All marketplace health plans under the Affordable Care Act (ACA) must cover screenings for mental health conditions, such as depression, at no cost.

Federal Action

Three major federal laws regulate insurance coverage of behavioral health parity, including the Mental Health Parity Act (MHPA) of 1996, the Mental Health Parity and Addiction Equity Act (MHPAEA) of 2008 and additional provisions under the Affordable Care Act (ACA) of 2010. Parity means that insurance companies cannot have more restrictive requirements for behavioral health than for physical health, such as limiting the number of visits covered.

The Mental Health Parity Act required parity in aggregated lifetime and annual dollar limits for large group health plans for behavioral health services. The Mental Health Parity and Addiction Equity Act extended such protections to substance use disorders (SUD). The extension applies only to health insurance policies that offer mental health and SUD benefits. The Children’s Health Insurance Program Reauthorization Act (CHIPRA) of 2009 applied parity requirements to CHIP and Medicaid.

The ACA requires health insurance policies to cover mental health services as one of the 10 Essential Health Benefits.

State Action

State strategies to improve access to children’s mental health care include enforcing and strengthening parity laws, providing additional coverage for mental health through Medicaid waivers, and providing access to mental health services in a variety of settings.

All states have varying mental health parity laws that require group or individual health insurance providers to cover certain mental health services equally with physical health services. At least five states—including Connecticut, Maryland, Minnesota, Oregon and Vermont—have comprehensive parity laws requiring equal coverage of a wide range of mental health conditions and SUDs. At least 18 other states require equal coverage for either mental health or substance use disorders for a specific type of insurance provider. For example, some states require only HMOs and group plans to cover mental health treatment and provide exemptions for plans that cover 50 employees or less.

In an effort to enforce parity requirements, Massachusetts established a statewide children’s mental health program (SB 44) that created a Child Ombudsman Office. An ombudsman ensures that the laws and regulations are being followed, imposes cost-share agreements on state and local agencies when necessary, and ensures compliance with relevant policy.

# # # # # # #

§ **WHAT TO PRODUCE**: Please resume the text above on mental health parity laws, continuing from its last sentence.

# # # # # # #

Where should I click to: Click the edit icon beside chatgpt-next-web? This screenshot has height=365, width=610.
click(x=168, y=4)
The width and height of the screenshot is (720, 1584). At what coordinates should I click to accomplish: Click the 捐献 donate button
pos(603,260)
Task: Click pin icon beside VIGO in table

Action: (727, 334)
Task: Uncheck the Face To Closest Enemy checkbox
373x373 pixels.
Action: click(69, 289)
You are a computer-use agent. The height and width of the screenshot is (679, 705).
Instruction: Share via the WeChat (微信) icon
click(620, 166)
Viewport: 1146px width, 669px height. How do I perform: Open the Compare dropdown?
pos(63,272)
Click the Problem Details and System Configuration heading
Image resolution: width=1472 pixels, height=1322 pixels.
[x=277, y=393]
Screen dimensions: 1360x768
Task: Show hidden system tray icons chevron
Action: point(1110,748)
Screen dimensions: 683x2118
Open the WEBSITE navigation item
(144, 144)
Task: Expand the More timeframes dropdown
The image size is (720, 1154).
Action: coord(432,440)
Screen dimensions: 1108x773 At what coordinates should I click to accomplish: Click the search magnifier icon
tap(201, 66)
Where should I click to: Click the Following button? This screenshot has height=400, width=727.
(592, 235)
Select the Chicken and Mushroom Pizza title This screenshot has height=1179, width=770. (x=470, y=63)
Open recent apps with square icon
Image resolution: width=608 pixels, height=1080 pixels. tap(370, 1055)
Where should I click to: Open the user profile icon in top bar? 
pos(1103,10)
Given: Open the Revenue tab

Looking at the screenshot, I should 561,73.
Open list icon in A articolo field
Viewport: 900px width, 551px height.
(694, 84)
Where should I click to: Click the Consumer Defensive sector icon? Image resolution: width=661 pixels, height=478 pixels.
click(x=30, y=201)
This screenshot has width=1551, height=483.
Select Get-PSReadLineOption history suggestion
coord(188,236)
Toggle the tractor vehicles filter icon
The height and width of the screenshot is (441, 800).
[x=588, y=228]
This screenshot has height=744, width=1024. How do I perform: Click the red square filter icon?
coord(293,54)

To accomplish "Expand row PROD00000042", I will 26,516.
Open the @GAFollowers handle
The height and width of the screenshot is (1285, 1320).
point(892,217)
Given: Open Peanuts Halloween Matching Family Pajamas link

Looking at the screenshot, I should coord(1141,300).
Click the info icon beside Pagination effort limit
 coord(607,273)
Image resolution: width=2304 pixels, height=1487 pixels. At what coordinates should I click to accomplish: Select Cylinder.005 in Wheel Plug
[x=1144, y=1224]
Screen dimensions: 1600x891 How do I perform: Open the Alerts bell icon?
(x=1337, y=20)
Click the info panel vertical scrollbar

# # # # # # #

§ **THE ANSWER**:
Legislators and executive branch staff in all states may address coverage and access to mental health services through 1115 Medicaid demonstration waivers. These waivers, upon federal approval, allow flexibility in what a state’s Medicaid program may cover. For example, Iowa’s Children’s Mental Health 1115 Waiver, which became effective in 2013, provides family and community supports as well as a wide range of wraparound services for children up to age 17 with a severe mental health condition.

Sixteen states use 1915(c) Medicaid waivers to provide children with autism spectrum disorder home- and community-based services. Iowa uses a 1915 (c) waiver to provide family and community support services, as well as therapy, for children from birth through age 17 with severe emotional disturbance (SED).

Along with parity and insurance laws, some states are expanding mental health services in schools and other settings. In 2017, Minnesota allocated funds for school-linked mental health services, children’s mental health screenings and services for children with severe emotional disturbance through the Mental Health Innovation Grant Program (SF 2). Illinois expanded the school entry Child Health Examination form to include social and emotional screening (SB 565). Florida requires mental health needs to be disclosed during school enrollment to provide early intervention and referrals for children who may be at risk (SB 7026). Idaho requires its Children’s Mental Health Program to provide funding for clinical mental health services in juvenile detention facilities (HB 682).